How to complete this task:
All lines from the one containing "Follow the Execuções deste registro link" through the end of the data below are to be transcribed exactly. Leave out the rest.
= Beginning of Section =
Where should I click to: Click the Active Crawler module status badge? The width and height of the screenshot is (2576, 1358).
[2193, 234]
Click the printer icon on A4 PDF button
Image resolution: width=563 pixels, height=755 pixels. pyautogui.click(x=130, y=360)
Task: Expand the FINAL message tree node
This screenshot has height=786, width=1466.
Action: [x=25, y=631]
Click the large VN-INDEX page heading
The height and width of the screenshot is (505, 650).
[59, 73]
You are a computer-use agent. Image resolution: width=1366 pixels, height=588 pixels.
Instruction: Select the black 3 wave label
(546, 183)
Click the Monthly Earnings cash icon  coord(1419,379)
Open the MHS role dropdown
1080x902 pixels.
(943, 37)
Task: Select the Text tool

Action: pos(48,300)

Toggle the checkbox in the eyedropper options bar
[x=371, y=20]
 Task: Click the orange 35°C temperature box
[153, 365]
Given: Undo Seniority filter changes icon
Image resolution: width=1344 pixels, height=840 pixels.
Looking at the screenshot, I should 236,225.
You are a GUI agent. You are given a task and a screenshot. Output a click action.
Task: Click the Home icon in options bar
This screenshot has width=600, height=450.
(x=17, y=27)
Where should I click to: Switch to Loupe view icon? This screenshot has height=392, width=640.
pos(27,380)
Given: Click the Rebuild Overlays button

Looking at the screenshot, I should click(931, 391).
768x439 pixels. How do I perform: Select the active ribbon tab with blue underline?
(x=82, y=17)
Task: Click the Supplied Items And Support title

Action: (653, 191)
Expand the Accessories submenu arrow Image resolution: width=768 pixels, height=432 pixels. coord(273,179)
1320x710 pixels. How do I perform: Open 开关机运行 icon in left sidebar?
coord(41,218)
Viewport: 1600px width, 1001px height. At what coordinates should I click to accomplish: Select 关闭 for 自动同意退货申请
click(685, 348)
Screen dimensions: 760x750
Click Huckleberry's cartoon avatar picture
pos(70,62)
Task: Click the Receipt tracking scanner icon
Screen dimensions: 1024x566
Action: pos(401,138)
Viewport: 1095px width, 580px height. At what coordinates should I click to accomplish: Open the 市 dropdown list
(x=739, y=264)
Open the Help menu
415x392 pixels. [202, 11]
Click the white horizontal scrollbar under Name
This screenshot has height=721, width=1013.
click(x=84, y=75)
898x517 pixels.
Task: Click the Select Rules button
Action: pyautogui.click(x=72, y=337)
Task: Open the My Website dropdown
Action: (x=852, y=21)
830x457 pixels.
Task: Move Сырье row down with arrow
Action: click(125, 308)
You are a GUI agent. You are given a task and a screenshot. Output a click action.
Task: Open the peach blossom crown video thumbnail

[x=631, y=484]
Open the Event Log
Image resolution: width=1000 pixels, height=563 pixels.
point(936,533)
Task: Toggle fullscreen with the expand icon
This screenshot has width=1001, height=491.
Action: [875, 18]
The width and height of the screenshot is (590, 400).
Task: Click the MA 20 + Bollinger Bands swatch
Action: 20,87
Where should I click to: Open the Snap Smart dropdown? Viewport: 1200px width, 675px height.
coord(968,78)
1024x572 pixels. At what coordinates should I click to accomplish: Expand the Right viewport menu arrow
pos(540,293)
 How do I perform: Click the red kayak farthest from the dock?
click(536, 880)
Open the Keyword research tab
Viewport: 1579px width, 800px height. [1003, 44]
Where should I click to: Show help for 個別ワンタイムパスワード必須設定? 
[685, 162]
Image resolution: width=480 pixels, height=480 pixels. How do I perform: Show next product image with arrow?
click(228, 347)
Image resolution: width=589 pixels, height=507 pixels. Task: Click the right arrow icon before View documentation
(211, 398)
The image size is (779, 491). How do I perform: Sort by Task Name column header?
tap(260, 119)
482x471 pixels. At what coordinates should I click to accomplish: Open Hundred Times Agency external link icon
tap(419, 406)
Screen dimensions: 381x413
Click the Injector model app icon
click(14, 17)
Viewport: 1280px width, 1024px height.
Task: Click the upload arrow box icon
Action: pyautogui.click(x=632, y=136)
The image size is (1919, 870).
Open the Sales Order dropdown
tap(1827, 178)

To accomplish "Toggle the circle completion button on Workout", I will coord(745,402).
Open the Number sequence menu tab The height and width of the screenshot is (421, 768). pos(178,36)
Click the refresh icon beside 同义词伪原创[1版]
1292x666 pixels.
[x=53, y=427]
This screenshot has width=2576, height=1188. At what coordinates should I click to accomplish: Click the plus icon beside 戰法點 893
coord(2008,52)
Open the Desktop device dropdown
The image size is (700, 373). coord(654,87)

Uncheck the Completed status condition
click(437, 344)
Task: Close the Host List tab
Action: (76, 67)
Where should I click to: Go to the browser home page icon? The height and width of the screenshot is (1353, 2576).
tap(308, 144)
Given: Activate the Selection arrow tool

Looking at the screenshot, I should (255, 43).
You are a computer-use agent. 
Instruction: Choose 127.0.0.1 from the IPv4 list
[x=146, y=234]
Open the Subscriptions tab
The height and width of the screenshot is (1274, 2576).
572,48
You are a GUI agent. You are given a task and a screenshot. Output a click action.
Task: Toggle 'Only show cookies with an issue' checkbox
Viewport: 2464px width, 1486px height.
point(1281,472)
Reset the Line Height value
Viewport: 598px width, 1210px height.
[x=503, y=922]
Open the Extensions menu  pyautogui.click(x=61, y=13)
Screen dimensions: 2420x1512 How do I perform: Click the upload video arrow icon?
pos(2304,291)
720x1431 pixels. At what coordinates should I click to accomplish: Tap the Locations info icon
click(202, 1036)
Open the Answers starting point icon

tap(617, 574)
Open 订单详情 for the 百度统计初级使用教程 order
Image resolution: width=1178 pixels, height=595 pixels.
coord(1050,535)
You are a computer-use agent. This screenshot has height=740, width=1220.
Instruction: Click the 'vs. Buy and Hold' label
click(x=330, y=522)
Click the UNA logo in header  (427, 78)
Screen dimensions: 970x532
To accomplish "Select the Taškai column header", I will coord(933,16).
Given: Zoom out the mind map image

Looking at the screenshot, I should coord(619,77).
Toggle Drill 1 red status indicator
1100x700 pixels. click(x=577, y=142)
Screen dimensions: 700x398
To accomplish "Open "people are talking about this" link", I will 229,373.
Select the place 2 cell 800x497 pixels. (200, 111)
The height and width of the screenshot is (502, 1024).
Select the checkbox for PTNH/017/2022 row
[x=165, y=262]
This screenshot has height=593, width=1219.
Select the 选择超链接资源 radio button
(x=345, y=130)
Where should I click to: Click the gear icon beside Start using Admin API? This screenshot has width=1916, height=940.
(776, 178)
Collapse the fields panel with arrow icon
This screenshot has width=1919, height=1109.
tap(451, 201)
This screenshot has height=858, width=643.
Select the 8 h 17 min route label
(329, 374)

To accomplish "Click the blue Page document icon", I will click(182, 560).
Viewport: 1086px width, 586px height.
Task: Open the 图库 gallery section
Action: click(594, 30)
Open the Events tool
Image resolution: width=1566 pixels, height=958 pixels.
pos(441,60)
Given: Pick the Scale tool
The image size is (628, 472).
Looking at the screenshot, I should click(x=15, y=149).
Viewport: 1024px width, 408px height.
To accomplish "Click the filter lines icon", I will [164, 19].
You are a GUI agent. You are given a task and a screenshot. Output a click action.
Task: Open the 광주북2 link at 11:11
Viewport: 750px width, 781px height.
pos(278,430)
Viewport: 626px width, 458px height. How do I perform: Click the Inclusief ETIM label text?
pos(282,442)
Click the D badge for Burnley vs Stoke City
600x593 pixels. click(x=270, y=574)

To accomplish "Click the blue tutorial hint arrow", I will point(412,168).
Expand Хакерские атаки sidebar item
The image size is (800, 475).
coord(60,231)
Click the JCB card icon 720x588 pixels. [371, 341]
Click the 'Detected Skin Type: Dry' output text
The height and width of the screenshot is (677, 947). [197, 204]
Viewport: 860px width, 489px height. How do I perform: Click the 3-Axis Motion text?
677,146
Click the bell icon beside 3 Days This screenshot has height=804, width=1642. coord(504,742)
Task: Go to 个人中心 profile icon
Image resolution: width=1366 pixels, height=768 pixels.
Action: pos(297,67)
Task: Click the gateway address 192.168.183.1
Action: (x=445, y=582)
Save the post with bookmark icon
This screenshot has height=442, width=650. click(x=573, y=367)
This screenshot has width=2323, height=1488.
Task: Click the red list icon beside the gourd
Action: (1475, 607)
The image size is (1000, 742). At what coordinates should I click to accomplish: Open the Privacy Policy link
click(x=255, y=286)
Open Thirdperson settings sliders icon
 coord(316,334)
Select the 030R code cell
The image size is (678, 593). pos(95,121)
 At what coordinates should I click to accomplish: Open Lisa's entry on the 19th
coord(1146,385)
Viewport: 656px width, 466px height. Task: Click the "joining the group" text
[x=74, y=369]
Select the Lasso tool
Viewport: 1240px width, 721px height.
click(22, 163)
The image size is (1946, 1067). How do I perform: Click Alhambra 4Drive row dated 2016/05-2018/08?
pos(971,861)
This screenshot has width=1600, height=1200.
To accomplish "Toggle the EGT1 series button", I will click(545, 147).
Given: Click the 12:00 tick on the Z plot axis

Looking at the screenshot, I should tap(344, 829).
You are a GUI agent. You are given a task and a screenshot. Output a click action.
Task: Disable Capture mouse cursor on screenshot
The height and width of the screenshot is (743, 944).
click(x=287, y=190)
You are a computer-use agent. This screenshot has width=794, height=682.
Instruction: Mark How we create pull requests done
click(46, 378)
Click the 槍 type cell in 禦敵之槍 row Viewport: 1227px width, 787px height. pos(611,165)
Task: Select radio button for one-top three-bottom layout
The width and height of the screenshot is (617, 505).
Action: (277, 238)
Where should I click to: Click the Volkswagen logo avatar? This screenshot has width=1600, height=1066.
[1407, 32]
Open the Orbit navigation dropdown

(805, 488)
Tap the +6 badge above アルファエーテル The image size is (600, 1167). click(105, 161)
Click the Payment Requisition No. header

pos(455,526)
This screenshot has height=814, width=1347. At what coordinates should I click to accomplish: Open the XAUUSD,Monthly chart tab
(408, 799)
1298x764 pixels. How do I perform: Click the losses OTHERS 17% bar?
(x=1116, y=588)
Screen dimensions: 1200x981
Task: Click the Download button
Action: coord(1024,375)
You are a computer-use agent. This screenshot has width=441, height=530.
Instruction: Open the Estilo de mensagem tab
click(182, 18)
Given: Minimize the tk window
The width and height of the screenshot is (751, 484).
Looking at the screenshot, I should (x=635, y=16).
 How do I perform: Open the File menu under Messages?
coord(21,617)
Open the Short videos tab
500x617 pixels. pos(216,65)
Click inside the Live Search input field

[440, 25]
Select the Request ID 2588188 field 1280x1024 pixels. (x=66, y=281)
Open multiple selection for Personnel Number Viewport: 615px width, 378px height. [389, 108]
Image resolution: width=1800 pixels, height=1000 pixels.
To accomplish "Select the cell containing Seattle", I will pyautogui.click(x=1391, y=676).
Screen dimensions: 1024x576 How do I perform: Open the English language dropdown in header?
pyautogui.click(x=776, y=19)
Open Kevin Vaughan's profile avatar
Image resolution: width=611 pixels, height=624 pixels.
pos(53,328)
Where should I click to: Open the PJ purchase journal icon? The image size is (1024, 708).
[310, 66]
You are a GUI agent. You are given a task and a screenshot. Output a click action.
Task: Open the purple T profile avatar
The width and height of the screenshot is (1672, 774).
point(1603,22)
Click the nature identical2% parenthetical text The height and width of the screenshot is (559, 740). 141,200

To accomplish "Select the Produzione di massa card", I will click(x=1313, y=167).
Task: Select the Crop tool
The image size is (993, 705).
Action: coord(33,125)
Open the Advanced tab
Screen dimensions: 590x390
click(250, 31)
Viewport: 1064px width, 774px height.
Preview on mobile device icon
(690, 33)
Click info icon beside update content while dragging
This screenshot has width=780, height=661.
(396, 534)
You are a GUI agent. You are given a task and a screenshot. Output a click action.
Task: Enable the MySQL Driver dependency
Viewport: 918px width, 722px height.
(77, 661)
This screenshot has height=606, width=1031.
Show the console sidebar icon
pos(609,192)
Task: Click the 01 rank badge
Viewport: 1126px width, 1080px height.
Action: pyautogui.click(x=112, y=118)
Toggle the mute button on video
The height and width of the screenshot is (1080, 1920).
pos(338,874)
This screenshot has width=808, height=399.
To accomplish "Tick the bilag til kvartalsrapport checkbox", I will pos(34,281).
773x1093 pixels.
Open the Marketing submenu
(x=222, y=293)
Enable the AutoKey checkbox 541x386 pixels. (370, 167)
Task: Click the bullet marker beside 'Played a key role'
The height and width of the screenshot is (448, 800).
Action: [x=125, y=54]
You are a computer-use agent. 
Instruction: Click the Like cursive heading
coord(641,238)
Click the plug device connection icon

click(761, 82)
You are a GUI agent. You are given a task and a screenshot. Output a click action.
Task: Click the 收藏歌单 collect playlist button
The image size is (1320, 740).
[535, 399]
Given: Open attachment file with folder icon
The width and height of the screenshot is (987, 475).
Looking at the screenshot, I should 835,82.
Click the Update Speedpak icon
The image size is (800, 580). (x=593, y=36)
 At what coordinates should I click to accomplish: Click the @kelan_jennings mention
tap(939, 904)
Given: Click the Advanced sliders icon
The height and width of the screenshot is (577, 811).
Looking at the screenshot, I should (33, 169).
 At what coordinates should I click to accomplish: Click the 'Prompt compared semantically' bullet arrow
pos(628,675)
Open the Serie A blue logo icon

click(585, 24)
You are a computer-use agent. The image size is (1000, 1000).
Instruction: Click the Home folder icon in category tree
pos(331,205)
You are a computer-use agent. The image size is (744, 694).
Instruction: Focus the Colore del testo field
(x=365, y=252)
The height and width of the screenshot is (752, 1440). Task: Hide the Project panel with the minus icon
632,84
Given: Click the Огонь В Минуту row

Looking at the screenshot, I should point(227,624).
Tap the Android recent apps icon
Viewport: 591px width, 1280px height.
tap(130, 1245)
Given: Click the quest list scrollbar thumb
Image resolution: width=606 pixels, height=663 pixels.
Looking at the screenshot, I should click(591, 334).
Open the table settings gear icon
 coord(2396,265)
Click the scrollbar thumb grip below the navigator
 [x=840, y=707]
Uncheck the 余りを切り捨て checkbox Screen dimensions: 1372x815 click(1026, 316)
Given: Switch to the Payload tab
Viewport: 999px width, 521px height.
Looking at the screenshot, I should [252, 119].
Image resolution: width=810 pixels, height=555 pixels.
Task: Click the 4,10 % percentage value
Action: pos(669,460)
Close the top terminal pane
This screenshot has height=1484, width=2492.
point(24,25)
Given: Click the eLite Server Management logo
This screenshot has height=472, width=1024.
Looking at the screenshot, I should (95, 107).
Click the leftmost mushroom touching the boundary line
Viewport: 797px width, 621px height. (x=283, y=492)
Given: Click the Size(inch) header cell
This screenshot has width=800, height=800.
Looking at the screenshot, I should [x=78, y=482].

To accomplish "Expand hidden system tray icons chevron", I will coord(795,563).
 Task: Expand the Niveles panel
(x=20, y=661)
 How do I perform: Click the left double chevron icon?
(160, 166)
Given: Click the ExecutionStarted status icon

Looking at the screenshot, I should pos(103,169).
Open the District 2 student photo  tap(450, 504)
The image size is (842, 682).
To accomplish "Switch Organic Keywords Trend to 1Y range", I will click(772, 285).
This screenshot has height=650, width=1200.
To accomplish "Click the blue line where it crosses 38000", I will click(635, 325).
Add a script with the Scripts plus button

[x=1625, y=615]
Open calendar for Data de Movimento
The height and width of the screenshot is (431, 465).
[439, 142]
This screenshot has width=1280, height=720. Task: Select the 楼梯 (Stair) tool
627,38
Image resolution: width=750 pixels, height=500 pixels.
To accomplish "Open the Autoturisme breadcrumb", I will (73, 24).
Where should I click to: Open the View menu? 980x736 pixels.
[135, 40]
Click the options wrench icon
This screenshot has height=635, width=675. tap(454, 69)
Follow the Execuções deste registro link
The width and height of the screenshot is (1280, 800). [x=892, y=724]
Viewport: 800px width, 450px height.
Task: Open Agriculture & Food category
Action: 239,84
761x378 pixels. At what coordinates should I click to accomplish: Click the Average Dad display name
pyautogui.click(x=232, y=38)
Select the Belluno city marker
= End of Section =
Response:
Follow the Execuções deste registro link
The width and height of the screenshot is (1280, 800). [x=892, y=724]
Viewport: 800px width, 450px height.
Task: Open Agriculture & Food category
Action: 239,84
761x378 pixels. At what coordinates should I click to accomplish: Click the Average Dad display name
pyautogui.click(x=232, y=38)
Select the Belluno city marker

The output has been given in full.